The design of the ECHO trial assumed that the two control treatments—the copper IUD and levonorgestrel implant—did not increase HIV risk based on evidence rated as low quality by the guideline development group. Given high rates of HIV in the three randomised groups, and the lack of a barrier method control, one possible interpretation is that all three methods are associated with an increased risk of HIV in high prevalence populations, with intramuscular medroxyprogesterone having an edge over the other two.

Unsound advice

Basing their recommendations on the ECHO trial’s conclusions suggests a lapse in scientific rigour by WHO’s guideline development group.12 Not taking account of ethical concerns about this trial is another opportunity lost.13

WHO’s current guidance dilutes its previous advice to “also always use condoms” while using intramuscular medroxyprogesterone14 and instead recommends offering “pre-exposure prophylaxis (PrEP) in settings where the incidence of HIV is above 3%.”15 This recommendation lends credence to the charge made by women’s leaders from 12 African countries, who observed in an open letter to WHO in July: “It seems clear to us that for African women and girls, it has been decided that a pregnancy is worse than an HIV infection.”16

Evidence from the ECHO trial, together with that from earlier observational studies, strengthens the contention that using intramuscular medroxyprogesterone increases girls’ and women’s risk of acquiring HIV. It also raises questions about the other two contraceptive methods.
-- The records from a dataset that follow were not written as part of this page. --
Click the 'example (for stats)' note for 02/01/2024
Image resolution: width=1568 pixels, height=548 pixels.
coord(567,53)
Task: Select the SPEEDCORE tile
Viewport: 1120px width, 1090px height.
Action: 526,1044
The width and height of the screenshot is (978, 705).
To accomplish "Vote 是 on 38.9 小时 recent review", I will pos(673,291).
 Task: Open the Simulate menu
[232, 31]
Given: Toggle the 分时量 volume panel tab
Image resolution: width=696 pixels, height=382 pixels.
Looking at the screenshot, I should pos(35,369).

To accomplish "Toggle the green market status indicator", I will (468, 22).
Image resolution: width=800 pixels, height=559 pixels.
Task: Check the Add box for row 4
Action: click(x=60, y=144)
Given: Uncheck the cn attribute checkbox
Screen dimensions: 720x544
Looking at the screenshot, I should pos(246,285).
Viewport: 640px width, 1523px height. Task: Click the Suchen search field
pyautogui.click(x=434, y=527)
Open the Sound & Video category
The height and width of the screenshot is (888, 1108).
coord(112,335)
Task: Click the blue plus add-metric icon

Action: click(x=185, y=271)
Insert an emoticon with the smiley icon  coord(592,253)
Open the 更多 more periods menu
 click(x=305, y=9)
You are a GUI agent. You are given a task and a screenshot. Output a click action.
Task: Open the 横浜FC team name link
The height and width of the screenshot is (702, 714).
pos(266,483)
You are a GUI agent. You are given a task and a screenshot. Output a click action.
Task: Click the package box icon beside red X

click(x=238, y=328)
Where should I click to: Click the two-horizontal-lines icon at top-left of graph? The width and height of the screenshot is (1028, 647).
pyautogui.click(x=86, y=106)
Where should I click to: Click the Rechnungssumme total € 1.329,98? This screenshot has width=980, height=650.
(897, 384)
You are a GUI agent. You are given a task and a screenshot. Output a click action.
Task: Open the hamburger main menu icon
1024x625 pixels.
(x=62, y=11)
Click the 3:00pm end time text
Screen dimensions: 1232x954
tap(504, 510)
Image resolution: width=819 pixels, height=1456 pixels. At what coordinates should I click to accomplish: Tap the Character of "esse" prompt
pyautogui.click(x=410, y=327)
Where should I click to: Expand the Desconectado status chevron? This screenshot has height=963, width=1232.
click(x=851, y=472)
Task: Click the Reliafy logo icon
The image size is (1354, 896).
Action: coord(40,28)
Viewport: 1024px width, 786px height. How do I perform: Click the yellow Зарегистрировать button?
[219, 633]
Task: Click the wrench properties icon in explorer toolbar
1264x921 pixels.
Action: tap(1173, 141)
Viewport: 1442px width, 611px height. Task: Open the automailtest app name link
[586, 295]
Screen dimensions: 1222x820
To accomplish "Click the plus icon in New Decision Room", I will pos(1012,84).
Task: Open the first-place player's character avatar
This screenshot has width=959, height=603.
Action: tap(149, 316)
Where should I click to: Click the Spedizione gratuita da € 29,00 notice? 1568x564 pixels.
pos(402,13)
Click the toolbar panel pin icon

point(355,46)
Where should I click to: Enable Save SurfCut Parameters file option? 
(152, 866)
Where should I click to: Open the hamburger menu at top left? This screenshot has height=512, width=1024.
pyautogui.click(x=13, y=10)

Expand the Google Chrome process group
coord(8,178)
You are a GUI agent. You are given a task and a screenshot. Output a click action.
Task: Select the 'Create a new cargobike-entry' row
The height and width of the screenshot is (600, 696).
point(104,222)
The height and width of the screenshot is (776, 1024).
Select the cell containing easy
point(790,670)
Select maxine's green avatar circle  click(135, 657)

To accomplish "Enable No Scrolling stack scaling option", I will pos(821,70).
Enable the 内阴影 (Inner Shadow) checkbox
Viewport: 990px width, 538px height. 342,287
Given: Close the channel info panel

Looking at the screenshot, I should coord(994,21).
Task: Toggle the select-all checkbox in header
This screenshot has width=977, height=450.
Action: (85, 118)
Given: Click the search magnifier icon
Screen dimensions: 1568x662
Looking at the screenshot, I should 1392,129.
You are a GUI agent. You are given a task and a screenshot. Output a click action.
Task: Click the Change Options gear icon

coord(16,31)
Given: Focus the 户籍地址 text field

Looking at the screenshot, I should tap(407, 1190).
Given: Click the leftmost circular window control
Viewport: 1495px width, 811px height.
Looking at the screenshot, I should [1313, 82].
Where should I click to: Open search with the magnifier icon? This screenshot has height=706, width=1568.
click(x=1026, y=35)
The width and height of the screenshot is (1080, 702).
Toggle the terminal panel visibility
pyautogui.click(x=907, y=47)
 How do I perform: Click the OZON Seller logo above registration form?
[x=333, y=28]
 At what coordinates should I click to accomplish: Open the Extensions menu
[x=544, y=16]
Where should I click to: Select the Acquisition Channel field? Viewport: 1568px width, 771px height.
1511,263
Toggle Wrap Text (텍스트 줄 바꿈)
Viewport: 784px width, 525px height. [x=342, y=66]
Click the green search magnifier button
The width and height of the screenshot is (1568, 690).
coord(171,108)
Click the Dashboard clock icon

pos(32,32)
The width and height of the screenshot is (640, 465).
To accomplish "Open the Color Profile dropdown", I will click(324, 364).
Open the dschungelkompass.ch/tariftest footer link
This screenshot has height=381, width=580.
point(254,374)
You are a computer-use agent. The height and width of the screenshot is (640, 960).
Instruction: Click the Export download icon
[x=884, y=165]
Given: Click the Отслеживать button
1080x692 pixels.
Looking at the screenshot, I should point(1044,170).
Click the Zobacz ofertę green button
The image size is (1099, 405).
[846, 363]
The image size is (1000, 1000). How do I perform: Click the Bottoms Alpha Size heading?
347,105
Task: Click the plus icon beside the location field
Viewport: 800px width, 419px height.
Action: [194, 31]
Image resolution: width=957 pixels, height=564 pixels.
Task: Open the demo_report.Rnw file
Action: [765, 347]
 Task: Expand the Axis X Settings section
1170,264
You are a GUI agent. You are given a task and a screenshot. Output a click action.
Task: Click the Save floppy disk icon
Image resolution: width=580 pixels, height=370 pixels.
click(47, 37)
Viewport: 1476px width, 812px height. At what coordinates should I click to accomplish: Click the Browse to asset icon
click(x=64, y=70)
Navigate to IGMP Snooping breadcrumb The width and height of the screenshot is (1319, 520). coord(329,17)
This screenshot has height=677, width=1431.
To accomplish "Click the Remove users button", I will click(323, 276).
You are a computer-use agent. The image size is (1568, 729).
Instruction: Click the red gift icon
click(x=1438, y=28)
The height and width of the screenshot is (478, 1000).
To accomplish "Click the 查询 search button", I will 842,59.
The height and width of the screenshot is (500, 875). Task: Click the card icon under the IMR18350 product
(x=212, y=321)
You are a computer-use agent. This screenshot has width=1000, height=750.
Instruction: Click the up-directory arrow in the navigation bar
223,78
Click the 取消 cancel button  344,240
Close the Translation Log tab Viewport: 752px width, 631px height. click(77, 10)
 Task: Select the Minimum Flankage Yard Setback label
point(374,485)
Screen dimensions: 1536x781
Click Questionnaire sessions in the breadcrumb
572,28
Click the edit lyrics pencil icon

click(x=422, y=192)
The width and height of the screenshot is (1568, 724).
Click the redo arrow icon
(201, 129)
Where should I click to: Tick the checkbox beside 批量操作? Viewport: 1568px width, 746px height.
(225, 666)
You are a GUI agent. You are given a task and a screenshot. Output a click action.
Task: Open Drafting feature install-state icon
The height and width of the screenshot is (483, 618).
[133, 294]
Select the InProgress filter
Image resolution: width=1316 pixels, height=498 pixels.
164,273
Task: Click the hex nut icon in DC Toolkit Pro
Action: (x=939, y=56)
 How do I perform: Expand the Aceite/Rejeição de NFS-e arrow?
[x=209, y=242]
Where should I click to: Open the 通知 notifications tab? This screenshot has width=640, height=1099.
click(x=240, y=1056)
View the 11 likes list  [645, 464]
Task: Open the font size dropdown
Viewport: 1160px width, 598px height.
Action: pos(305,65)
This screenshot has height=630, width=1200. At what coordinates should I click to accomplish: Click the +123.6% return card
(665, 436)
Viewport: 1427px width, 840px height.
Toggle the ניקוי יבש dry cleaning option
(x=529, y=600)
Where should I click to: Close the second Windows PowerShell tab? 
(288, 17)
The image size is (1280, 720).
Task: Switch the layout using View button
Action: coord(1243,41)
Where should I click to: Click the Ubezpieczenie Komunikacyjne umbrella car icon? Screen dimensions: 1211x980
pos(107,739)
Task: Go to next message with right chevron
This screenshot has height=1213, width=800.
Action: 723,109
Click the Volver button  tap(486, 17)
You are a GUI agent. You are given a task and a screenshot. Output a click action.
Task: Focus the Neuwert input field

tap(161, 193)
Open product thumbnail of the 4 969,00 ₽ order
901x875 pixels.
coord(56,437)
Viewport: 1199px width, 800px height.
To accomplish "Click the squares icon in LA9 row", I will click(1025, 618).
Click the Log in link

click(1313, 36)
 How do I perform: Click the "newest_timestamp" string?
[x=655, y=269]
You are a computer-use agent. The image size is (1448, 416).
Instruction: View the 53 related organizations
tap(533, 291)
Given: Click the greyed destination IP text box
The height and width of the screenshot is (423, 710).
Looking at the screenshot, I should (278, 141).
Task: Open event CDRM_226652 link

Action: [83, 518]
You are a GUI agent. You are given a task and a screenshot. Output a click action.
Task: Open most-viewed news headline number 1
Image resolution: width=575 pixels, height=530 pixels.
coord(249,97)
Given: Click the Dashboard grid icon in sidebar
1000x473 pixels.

The wider scientific community now has a responsibility to call for a review and reanalysis of all data from the ECHO trial. Until then, WHO’s new guidance should not be accepted.

Footnotes

  • Competing interests: The BMJ has judged that there are no disqualifying financial ties to commercial companies. The author declares the following other interests: I have written extensively and advocated against the use of injectable contraceptives in the national family planning programme of India. I helped draft a petition against the injectable contraceptive NET-EN that was filed in the Supreme Court of India in the 1980s on behalf of women’s organisations. These have been evidence based and none were paid activities. I interact on an informal basis with women health advocates from outside India as well, including some of the signatories whose letter to WHO has been quoted in this editorial. The BMJ’s policy on financial interests is here: https://www.bmj.com/sites/default/files/attachments/resources/2016/03/16-current-bmj-education-coi-form.pdf.”

  • Provenance and peer review: Commissioned; not externally peer reviewed.